I stood there for a long while, completely lost in thought. It wasn’t a rare occurrence lately—I definitely had a lot of thoughts to work through. However, my contemplation was cut off by claws slipping on something a little too smooth, followed by a sharp yowl.
“Hello?” I asked, heading toward the noise. “Are there kitties in here getting into trouble?”
Another yowl answered me as I rounded the corner into the kitchen to see the orange cat, Fork, hanging from the fridge with the leader of their cat colony, Mudpie, sitting atop it, her paw raised as she was about to step down onto Fork’s own paws.
His singular eye was opened wide like he was truly in the climax of a great Shakespearian tragedy.
It reminded me of a movie, but I couldn’t place which one, and Goober’s anxious meow below prompted me to move instead of getting stuck in another recollection loop.
He was pacing back and forth, occasionally standing on his hind legs like he wanted to give Fork a boost back to safety.

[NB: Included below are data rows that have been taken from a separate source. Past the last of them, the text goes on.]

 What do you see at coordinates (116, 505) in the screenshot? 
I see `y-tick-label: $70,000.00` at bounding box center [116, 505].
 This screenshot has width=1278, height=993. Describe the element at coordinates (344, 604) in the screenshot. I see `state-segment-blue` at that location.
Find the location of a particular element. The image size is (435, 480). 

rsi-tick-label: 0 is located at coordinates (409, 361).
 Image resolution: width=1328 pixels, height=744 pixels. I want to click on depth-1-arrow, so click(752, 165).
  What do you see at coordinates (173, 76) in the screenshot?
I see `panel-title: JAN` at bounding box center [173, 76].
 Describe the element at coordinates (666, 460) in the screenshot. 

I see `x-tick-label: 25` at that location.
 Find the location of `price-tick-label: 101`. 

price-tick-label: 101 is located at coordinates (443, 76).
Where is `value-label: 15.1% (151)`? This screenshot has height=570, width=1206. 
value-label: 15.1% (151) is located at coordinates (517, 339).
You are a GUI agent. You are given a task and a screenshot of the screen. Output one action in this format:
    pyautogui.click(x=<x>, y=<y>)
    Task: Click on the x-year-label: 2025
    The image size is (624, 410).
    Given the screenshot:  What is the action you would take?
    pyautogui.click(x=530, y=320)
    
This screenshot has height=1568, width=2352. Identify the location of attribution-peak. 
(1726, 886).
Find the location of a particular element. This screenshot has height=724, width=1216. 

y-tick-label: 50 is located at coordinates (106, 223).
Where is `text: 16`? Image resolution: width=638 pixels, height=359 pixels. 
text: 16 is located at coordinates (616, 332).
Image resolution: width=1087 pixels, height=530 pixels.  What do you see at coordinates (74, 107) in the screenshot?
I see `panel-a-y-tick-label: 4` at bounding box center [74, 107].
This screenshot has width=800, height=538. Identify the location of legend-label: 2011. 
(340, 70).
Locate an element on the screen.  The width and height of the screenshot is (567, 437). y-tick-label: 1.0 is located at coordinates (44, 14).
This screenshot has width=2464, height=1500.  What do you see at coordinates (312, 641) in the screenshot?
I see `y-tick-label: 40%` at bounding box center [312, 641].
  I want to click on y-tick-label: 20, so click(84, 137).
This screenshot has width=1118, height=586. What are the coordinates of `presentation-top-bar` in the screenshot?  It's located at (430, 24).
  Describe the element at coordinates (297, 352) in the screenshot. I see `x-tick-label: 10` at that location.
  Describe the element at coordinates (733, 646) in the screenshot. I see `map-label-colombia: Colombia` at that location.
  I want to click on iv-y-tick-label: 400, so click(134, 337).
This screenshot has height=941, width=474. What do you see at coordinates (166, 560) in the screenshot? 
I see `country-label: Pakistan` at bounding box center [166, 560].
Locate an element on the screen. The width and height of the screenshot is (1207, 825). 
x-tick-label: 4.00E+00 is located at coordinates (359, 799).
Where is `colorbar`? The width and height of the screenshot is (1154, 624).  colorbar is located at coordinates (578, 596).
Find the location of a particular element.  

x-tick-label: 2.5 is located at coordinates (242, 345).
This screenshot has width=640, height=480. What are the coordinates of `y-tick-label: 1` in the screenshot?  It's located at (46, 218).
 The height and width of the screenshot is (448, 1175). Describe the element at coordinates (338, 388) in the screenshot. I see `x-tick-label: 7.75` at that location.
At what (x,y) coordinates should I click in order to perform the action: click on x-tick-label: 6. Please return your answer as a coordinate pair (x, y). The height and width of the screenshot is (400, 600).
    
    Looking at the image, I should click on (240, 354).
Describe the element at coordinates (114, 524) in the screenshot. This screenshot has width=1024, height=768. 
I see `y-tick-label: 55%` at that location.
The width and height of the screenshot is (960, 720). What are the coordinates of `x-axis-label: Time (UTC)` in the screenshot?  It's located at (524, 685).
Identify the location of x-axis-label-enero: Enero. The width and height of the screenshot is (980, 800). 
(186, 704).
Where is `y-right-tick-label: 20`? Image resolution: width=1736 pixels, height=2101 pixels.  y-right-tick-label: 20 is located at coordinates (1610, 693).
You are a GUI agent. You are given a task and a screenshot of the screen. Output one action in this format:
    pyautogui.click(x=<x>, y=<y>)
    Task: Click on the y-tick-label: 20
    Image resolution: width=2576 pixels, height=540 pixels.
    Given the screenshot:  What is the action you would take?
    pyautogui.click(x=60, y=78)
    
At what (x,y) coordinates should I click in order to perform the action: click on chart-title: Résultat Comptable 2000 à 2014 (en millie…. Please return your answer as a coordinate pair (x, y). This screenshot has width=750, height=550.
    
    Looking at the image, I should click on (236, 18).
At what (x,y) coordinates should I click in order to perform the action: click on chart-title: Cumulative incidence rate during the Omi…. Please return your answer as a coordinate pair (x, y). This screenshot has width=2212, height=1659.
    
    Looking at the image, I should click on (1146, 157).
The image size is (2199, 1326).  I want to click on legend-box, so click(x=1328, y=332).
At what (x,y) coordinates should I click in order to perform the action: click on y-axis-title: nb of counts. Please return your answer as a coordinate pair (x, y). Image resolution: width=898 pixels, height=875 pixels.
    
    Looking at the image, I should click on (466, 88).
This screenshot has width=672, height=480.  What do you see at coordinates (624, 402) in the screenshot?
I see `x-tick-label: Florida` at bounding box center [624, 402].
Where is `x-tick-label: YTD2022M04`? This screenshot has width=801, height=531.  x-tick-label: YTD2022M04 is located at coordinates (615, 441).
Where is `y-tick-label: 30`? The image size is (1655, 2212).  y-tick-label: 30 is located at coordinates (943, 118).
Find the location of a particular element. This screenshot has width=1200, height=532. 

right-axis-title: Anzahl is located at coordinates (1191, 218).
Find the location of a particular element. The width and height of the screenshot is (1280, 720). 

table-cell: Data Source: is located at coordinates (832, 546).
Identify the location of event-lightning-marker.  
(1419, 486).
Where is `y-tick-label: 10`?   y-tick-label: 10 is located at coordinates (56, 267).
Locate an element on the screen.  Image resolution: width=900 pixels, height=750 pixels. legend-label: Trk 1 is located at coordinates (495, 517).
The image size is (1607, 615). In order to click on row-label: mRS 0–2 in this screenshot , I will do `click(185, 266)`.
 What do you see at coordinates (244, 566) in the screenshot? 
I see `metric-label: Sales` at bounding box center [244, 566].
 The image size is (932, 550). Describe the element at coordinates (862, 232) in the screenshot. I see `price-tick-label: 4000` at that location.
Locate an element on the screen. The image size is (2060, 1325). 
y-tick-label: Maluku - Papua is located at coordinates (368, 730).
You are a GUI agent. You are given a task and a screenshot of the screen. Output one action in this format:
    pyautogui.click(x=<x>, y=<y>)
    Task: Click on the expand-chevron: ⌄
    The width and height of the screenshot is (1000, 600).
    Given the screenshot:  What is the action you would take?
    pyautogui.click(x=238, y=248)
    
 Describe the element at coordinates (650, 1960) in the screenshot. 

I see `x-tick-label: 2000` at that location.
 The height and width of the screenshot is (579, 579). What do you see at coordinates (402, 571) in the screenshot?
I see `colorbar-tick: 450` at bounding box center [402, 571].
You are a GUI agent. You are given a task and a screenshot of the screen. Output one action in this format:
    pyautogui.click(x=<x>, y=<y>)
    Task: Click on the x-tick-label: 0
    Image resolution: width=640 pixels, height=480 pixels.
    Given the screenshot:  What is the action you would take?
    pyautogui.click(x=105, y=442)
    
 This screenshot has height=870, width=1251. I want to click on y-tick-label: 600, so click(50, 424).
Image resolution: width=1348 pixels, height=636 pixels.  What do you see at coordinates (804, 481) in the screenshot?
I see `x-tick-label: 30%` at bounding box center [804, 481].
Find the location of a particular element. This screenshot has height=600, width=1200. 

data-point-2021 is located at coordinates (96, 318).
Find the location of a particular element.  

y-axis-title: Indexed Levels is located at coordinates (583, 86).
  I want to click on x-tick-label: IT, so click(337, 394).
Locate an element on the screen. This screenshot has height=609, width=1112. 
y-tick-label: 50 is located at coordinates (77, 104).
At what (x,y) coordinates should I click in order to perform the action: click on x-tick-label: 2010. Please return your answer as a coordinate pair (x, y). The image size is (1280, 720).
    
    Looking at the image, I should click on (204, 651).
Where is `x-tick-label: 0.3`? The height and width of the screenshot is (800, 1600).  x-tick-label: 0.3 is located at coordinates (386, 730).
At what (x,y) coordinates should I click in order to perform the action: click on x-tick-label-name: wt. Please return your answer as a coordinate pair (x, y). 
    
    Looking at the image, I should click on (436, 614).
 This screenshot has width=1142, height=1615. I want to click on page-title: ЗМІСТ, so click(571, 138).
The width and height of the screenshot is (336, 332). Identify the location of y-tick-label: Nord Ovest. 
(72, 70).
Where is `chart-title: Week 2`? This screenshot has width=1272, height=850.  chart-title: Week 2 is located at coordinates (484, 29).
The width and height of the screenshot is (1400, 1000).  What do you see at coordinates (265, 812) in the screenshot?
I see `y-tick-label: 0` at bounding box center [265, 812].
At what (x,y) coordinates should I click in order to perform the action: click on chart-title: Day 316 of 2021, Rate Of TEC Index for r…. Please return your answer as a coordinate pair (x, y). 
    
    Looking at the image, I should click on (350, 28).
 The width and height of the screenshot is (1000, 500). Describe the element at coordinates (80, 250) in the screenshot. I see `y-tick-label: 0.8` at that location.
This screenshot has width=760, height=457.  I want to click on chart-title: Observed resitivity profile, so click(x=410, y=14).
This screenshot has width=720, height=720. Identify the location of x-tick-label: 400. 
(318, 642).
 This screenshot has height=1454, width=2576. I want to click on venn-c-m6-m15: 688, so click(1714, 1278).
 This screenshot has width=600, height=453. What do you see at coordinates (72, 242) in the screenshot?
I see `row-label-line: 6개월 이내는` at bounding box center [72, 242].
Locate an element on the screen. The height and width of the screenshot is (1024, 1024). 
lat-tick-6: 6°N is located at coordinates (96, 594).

But while the gray cat was large, he wasn’t that large, and couldn’t quite reach Fork’s dangling feet.
“Would your mother approve of this?” I asked, looking straight into Mudpie’s bright, yellow eyes. “I’m sure she raised you to have better manners.”
Even though I was a shifter, it wasn’t like I had a special way to communicate with most animals. It didn’t work like that. But Ven spoke to her cats like they understood so often that I assumed they would do the same for me.
And for a moment, Mud Pie did look at me as if she were considering my words. But that lasted only a few seconds before she reared her paw back and skibbity-bapped Fork in the head until he let go and tumbled to the floor.
For some reason, wildebeest came to my mind.
I had no idea why. Probably the root of another phantom memory.
But I knew Ven would be horrified if one of her cats ended up hurt on my watch, so I scooped Fork up to make sure that he was okay.
After a couple of treats, exactly two kisses, and five minutes of being cradled upside down, the orange menace was perfectly fine and raced up the cat tree to give himself a bath.
It was funny. I had almost no memory of interacting with domestic cats before, but I was slowly growing to like the trio of chaotic creatures.
They all had their own distinct personalities, and the hijinks they got into were low stakes but endlessly entertaining.
After everything I’d been through, low stakes was more than welcome.
Also, a regular steak would be welcome. I’d been having more and more memories of cooking red meat on an outdoor fire for some reason, and my body craved it something fierce. However, I got the impression that red meat was expensive, and Ven didn’t have much money as it was, so I wouldn’t ask.
Hmm, maybe there was a way I could get money myself to purchase some? It would be a nice way to thank the woman who had literally changed everything for me.
That seemed like something a book could help me with, so once I was sure the cats were settled, I returned to the living room and dived into some of the nonfiction pages.